(Entries supplied Opens)
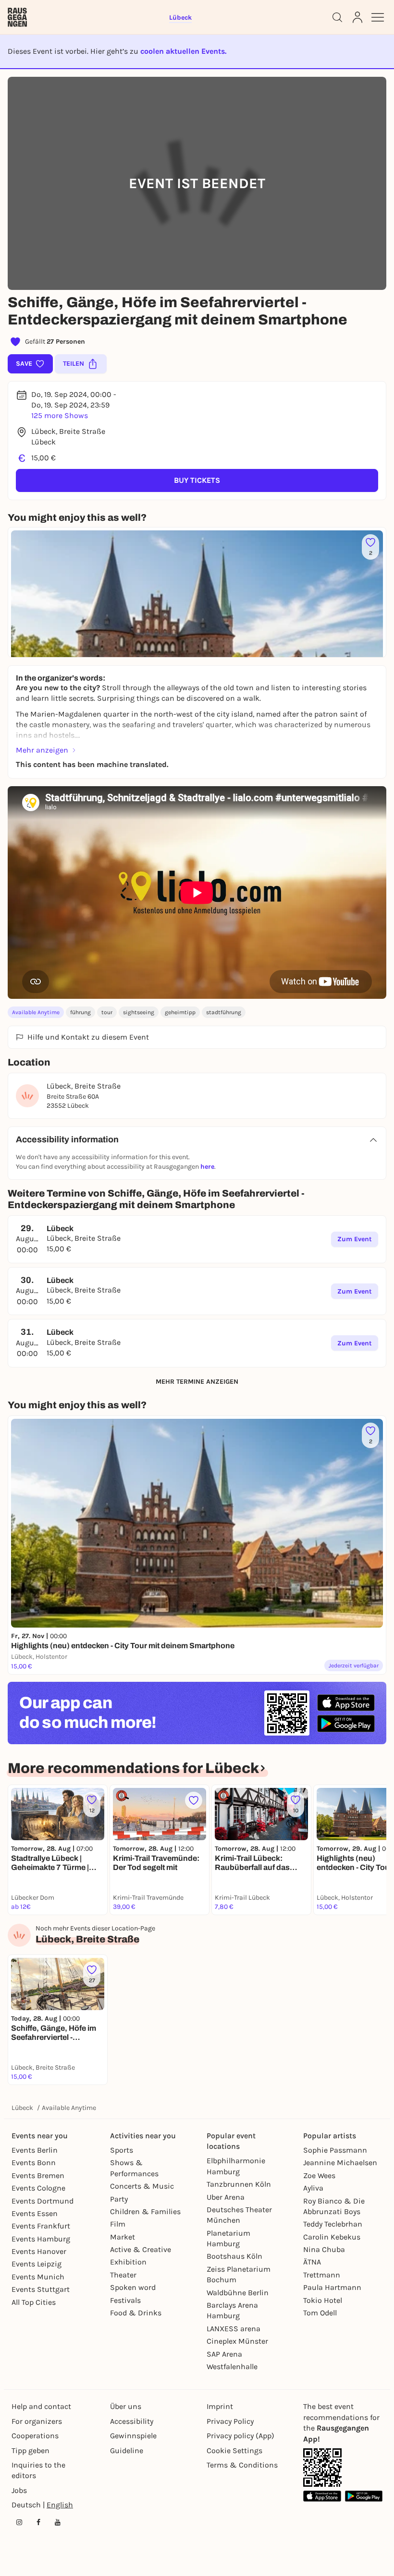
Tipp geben (30, 2450)
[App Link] (322, 2467)
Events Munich (38, 2276)
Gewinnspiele (133, 2435)
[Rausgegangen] (17, 17)
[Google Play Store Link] (364, 2496)
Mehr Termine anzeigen (197, 1382)
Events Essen (35, 2213)
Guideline (126, 2450)
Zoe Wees (319, 2175)
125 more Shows (59, 415)
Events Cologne (38, 2188)
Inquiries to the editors (38, 2470)
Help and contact (41, 2406)
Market (122, 2236)
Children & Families (145, 2211)
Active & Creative (140, 2249)
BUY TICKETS (197, 480)
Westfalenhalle (232, 2366)
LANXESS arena (233, 2328)
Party (119, 2199)
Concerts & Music (142, 2186)
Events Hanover (39, 2251)
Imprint (220, 2406)
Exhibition (128, 2261)
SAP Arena (224, 2354)
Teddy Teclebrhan (332, 2224)
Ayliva (313, 2188)
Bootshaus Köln (234, 2256)
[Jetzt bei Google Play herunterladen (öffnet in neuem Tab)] (346, 1723)
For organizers (37, 2421)
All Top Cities (34, 2302)
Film (117, 2224)
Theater (123, 2274)
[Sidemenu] (377, 17)
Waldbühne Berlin (238, 2292)
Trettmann (321, 2274)
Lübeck (22, 2108)
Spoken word (133, 2287)
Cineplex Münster (237, 2341)
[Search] (337, 17)
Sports (121, 2150)
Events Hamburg (41, 2238)
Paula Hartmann (332, 2287)
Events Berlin (35, 2150)
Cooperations (35, 2435)
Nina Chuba (324, 2249)
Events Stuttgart (41, 2289)
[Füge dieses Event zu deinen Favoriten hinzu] (193, 1800)
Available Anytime (36, 1012)
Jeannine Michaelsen (340, 2162)
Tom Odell (320, 2312)
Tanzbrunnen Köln (239, 2184)
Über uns (125, 2406)
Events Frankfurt (41, 2225)
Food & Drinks (135, 2312)
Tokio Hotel (322, 2300)
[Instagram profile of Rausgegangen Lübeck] (19, 2522)
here (207, 1166)
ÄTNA (312, 2261)
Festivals (125, 2300)
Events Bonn (34, 2162)
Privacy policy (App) (240, 2435)
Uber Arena (226, 2197)
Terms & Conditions (242, 2464)
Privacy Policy (230, 2421)
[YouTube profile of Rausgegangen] (57, 2522)
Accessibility (131, 2421)
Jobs (19, 2490)
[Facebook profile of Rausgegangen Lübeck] (38, 2522)
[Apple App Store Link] (322, 2496)
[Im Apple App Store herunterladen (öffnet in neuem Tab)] (346, 1703)
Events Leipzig (37, 2263)
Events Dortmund (43, 2200)
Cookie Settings (234, 2450)
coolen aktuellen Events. (183, 51)
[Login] (357, 17)
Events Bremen (38, 2175)
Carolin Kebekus (331, 2236)
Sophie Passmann (335, 2150)
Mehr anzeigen (42, 750)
(Entries supplied Closes)
**Problem to solve**
Without the pictures, transcribe the listing above exactly.

**Output below**
Tipp geben (30, 2450)
[App Link] (322, 2467)
Events Munich (38, 2276)
Gewinnspiele (133, 2435)
[Rausgegangen] (17, 17)
[Google Play Store Link] (364, 2496)
Mehr Termine anzeigen (197, 1382)
Events Essen (35, 2213)
Guideline (126, 2450)
Zoe Wees (319, 2175)
125 more Shows (59, 415)
Events Cologne (38, 2188)
Inquiries to the editors (38, 2470)
Help and contact (41, 2406)
Market (122, 2236)
Children & Families (145, 2211)
Active & Creative (140, 2249)
BUY TICKETS (197, 480)
Westfalenhalle (232, 2366)
LANXESS arena (233, 2328)
Party (119, 2199)
Concerts & Music (142, 2186)
Events Hanover (39, 2251)
Imprint (220, 2406)
Exhibition (128, 2261)
SAP Arena (224, 2354)
Teddy Teclebrhan (332, 2224)
Ayliva (313, 2188)
Bootshaus Köln (234, 2256)
[Jetzt bei Google Play herunterladen (öffnet in neuem Tab)] (346, 1723)
For organizers (37, 2421)
All Top Cities (34, 2302)
Film (117, 2224)
Theater (123, 2274)
[Sidemenu] (377, 17)
Waldbühne Berlin (238, 2292)
Trettmann (321, 2274)
Lübeck (22, 2108)
Spoken word (133, 2287)
Cineplex Münster (237, 2341)
[Search] (337, 17)
Sports (121, 2150)
Events Hamburg (41, 2238)
Paula Hartmann (332, 2287)
Events Berlin (35, 2150)
Cooperations (35, 2435)
Nina Chuba (324, 2249)
Events Stuttgart (41, 2289)
[Füge dieses Event zu deinen Favoriten hinzu] (193, 1800)
Available Anytime (36, 1012)
Jeannine Michaelsen (340, 2162)
Tom Odell (320, 2312)
Tanzbrunnen Köln (239, 2184)
Über uns (125, 2406)
Events Frankfurt (41, 2225)
Food & Drinks (135, 2312)
Tokio Hotel (322, 2300)
[Instagram profile of Rausgegangen Lübeck] (19, 2522)
here (207, 1166)
ÄTNA (312, 2261)
Festivals (125, 2300)
Events Bonn (34, 2162)
Privacy policy (App) (240, 2435)
Uber Arena (226, 2197)
Terms & Conditions (242, 2464)
Privacy Policy (230, 2421)
[YouTube profile of Rausgegangen] (57, 2522)
Accessibility (131, 2421)
Jobs (19, 2490)
[Facebook profile of Rausgegangen Lübeck] (38, 2522)
[Apple App Store Link] (322, 2496)
[Im Apple App Store herunterladen (öffnet in neuem Tab)] (346, 1703)
Events Leipzig (37, 2263)
Events Dortmund (43, 2200)
Cookie Settings (234, 2450)
coolen aktuellen Events. (183, 51)
[Login] (357, 17)
Events Bremen (38, 2175)
Carolin Kebekus (331, 2236)
Sophie Passmann (335, 2150)
Mehr anzeigen (42, 750)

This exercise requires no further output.